Pelarangan burkini menjadi simbol ketegangan mengenai posisi Islam di tengah masyarakat Prancis yang sekuler. Topik ini juga memancing debat panas yang menyebabkan perbedaan pandangan antarmenteri dalam kabinet pemerintah.

Mantan presiden Nicolas Sarkozy yang ingin masuk kembali ke panggung politik Prancis, menyerukan adanya peraturan yang mengizinkan pejabat setingkat wali kota untuk melarang pemakaian burkini. Namun, menurut Cazeneuve, peraturan semacam itu tidaklah memungkinkan bagi pemerintahan sosialis. 

"Pemerintah ... menentang mengeluarkan peraturan mengenai hal ini karena itu akan tidak konstitusional, tidak efektif, dan cenderung menciptakan antagonisme dan ketegangan yang sulit diredakan," ujarnya kepada La Croix.

"Kita tidak perlu peraturan baru. Peraturan yang ada saat ini pun sudah jelas memaparkan sekularime Prancis," kata dia menegaskan.

Cazeneuve mengatakan, ia ingin menciptakan yayasan untuk membantu mempromosikan "Islam Prancis" yang menghormati nilai-nilai sekuler Prancis. Yayasan itu akan membiayai pendidikan dan proyek budaya serta pelatihan para imam di luar materi keagamaan, misalnya, tentang sejarah kelas keagamaan.

Isu burkini menjadi amunisi politik menjelang awal kampanye pemilihan presiden (pilpres) di Prancis yang akan digelar 2017. Sejumlah pemimpin sayap kanan dan ekstrem kanan menyerukan larngan burkini yang dikenakan sejumlah Muslimah.

Debat meletup setelah ada foto-foto yang menunjukkan sejumlah polisi meminta seorang wanita untuk membuka burkininya saat ia sedang berada di pantai di Nice.

Kontroversi itu, ditambah serangan teroris di Prancis sejak Januari 2015, mengangkat isu identitas budaya Prancis dan masalah keamanan dalam debat-debat politik.

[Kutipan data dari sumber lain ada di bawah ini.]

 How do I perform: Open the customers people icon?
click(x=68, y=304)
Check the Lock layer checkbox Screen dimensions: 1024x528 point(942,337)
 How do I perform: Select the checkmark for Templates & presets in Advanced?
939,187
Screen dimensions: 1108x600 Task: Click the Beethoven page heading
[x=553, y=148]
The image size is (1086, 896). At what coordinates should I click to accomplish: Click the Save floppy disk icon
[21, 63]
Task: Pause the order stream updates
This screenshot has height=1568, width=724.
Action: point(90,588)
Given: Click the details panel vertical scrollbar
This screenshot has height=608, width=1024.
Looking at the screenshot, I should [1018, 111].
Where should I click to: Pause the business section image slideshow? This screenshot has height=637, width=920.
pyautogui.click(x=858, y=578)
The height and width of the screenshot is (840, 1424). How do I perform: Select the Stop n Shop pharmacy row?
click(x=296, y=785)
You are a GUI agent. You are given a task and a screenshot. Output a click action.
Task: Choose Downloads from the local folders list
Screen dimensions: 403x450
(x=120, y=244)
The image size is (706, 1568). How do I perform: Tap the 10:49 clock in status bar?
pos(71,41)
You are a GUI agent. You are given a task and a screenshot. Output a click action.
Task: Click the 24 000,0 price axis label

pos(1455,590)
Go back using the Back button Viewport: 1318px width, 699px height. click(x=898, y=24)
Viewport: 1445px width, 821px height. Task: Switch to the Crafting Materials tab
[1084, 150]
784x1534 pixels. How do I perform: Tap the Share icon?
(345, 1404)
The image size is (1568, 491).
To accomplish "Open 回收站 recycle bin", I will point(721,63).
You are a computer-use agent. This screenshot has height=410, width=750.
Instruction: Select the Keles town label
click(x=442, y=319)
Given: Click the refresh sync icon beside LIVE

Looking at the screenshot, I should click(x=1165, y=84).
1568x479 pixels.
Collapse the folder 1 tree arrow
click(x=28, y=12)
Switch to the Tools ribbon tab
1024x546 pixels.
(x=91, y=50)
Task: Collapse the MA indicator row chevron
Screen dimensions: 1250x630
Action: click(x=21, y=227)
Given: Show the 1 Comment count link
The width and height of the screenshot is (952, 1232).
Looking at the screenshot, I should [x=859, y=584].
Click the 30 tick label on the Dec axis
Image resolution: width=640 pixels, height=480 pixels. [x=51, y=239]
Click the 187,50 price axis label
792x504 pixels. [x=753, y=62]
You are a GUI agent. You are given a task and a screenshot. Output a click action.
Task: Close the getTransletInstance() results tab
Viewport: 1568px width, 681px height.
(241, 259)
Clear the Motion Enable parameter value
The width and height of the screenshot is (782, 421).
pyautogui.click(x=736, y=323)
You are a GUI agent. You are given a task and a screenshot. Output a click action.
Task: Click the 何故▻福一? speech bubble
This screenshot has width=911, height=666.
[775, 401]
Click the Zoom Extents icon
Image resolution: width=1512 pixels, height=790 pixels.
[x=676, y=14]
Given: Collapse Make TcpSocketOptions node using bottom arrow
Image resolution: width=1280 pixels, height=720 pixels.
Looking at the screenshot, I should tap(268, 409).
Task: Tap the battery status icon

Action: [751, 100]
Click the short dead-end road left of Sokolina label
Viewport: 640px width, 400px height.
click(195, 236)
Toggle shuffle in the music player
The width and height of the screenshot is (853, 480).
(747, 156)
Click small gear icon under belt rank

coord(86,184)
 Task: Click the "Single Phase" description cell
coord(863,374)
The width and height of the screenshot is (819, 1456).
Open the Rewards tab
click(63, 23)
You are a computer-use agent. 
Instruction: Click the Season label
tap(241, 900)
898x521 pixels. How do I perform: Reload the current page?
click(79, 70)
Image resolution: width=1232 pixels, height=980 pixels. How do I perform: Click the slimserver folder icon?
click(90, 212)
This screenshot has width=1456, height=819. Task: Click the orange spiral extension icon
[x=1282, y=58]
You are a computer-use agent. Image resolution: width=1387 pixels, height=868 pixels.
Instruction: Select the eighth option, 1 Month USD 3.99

"Prancis memerlukan penyembuhan dan persatuan rakyatnya, bukan ledakan yang memecah belah oleh pihak-pihak yang bersaing," kata Cazeneuve.

Pada Jumat (26/8), Conseil d'Etat atau Dewan Negara memutuskan untuk menentang larangan burkini yang diberlakukan wali kota di Villeneuve-Loubet. Keputusan tersebut diperkirakan akan menjadi preseden bagi belasan kota di Prancis yang juga memerintahkan pelarangan burkini.

Dengan keluarnya keputusan Conseil d'Etat, kota-kota di Prancis tidak boleh lagi memberlakukan pelarangan burkini.

Namun, Wali Kota Sisco Ange-Pierre Vivoni mengatakan, tidak akan mencabut larangan burkini. "Di sini ada ketegangan yang amat, amat, amat tinggi dan saya tidak akan mundur."

Sementara, pengacara yang mewakili Liga Hak Asasi Manusia, Patrice Spinosi, mengatakan, wanita pemakai burkini yang sudah dihukum untuk membayar denda kini dapat menggugat dengan menggunakan keputusan Conseil d'Etat sebagai landasan hukum. Ia juga akan menggugat setiap wali kota yang tetap memberlakukan larangan burkini.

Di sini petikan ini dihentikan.